Of the nine examples of belt hardware I have been able to find, that mention their dimensions, the majority (4) are approximately 15 mm wide. Two items were 25 mm wide, and the remaining three were 35 mm wide. Of the three finds that mention the presence of belt remains, all of them are leather (Welander et al., 1987; Hayeur-Smith, 2003a; Watson, 2009-10). Due to such a small sample size, it is impossible to draw any firm conclusions, but it appears that there is some evidence for Norse, or Celtic-Norse women wearing leather belts with metal decoration. It also seems quite likely that these were also slightly narrower than belts worn by men – men’s belts in one survey averaged at about 20 mm wide (Jomsborg, 2006).

Exceptions and Parallels

There are female graves that contain characteristically Norse items as well as buckles and strap ends outside of these typically Norwegian areas. It has been reported that strap-ends, and a single belt buckle, have been found within female cremation graves in Swedish Birka (Jansson, 1986; Mälarstedt, 1986), although Geijer reconstructed female Norse dress without any belt (Geijer, 1938). This is because these strap ends are believed to have been part of a 9th century fashion trend –they modified and worn as jewellery (Ericsson and Carlsson, 2001). Birka cremation grave Bj 456, identified as female but containing no paired brooches, included a buckle (Mälarstedt, 1986; Historiska Museet, 2010), although there is no way of knowing how or why it was originally worn.

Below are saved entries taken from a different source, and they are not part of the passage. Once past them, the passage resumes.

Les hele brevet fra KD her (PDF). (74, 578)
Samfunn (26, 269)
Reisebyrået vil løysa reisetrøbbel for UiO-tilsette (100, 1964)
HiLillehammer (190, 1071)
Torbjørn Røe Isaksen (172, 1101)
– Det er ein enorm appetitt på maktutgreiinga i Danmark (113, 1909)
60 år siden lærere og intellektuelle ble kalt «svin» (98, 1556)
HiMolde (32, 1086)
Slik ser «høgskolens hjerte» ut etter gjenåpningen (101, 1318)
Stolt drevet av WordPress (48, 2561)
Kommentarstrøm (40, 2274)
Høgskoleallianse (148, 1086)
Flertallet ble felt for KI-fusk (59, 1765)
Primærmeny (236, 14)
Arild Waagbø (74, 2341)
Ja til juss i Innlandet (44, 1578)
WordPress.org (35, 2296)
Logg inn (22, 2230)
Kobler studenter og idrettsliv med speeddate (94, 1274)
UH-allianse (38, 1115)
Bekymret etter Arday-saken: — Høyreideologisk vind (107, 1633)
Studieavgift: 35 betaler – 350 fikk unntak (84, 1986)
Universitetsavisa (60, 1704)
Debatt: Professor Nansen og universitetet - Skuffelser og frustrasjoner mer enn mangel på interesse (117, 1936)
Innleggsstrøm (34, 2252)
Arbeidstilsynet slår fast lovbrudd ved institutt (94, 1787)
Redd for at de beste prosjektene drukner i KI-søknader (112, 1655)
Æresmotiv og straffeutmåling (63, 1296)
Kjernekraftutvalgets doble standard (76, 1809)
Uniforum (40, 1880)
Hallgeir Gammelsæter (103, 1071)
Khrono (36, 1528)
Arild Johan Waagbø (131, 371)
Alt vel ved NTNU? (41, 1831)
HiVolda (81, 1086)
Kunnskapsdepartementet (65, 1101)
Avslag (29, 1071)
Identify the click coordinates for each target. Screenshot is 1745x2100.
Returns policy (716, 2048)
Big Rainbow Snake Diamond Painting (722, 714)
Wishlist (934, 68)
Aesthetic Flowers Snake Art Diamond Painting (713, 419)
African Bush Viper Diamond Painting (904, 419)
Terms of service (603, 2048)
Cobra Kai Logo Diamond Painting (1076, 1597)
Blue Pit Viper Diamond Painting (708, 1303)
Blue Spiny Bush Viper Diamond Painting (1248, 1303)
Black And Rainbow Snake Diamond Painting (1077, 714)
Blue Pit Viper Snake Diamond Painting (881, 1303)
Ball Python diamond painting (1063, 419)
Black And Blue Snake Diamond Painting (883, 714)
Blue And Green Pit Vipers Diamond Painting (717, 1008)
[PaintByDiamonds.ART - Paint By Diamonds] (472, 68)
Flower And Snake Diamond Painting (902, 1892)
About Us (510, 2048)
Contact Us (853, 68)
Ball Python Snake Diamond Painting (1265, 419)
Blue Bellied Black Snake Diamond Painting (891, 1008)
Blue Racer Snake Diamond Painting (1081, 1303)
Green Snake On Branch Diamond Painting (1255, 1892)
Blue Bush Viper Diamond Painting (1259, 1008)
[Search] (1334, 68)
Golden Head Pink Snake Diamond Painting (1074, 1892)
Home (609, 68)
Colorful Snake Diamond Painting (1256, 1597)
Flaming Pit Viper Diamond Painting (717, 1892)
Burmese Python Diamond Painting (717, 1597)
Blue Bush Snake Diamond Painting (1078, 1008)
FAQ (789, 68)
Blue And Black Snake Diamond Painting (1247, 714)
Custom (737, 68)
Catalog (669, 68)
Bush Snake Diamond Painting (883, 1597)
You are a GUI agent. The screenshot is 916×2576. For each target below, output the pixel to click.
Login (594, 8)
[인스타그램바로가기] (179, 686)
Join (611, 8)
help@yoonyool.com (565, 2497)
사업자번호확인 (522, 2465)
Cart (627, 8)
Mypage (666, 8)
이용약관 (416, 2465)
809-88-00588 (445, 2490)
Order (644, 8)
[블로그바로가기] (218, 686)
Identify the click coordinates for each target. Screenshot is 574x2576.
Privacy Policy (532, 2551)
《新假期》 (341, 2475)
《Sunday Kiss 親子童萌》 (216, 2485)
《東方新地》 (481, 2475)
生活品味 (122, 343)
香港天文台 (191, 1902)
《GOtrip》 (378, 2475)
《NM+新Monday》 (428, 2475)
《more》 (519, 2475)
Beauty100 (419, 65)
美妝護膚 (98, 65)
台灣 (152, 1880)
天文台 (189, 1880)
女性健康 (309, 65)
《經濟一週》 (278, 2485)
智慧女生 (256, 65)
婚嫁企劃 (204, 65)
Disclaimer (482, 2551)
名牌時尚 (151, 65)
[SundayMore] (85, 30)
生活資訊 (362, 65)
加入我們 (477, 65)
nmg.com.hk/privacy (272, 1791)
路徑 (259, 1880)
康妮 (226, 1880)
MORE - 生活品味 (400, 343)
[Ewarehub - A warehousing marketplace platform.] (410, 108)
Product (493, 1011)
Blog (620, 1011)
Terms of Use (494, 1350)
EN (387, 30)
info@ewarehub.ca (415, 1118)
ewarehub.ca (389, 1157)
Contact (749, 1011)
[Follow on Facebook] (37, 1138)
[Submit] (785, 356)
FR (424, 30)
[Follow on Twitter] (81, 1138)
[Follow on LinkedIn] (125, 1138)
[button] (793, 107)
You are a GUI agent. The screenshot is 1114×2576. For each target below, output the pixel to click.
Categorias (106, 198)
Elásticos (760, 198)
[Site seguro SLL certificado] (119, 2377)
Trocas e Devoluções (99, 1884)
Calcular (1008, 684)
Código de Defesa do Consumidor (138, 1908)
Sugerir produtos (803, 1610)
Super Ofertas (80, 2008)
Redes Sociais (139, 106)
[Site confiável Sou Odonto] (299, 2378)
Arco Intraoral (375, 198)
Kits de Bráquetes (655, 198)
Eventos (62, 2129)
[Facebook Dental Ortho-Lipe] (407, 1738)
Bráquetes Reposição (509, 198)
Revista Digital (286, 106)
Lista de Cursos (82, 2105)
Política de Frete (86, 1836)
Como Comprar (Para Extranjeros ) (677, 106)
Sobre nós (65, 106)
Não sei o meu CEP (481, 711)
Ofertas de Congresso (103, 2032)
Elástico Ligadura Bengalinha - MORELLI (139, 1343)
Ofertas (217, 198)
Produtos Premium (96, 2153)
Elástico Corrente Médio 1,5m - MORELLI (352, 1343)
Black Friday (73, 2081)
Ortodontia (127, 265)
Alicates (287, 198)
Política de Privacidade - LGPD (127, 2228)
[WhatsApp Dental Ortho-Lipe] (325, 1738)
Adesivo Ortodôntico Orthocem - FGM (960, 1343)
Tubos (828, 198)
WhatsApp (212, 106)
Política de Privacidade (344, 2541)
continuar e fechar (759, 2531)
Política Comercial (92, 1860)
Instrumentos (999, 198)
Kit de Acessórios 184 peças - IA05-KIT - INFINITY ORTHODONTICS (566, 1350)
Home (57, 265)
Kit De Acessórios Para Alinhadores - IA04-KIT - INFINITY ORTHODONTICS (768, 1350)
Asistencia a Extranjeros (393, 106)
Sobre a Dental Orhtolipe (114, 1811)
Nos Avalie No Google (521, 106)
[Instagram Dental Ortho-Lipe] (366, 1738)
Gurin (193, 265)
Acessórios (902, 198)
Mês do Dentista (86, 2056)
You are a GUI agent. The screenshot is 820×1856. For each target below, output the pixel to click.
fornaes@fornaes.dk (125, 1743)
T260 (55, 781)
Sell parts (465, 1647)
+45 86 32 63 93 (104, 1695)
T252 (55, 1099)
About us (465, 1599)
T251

Belt buckle from a female cremation grave

Above: Belt buckle from female cremation grave Bj 456. Photograph by Ny Björn Gustafsson, SHMM, used under a Creative Commons 'Attribution-Noncommercial-Share Alike 2.5 Sweden' License.

A carved figure on the cart buried on the 9th century Oseberg ship could also be interpreted as a woman in a short gown, wearing a tasseled belt at her waist (Universitetsmuseenes Fotoportal, 2010). Interestingly, the appearance of this woman strongly resembles the dress of the 10-11th century Skjoldehamn bog find. Located in Arctic Norway, and believed to be a Saami woman (Løvlid, 2009a,b), she was wearing a woolen, plaited belt (Gjessing, 1938) that has been recently reconstructed as ending in small, decorative tassels (Løvlid, 2009a).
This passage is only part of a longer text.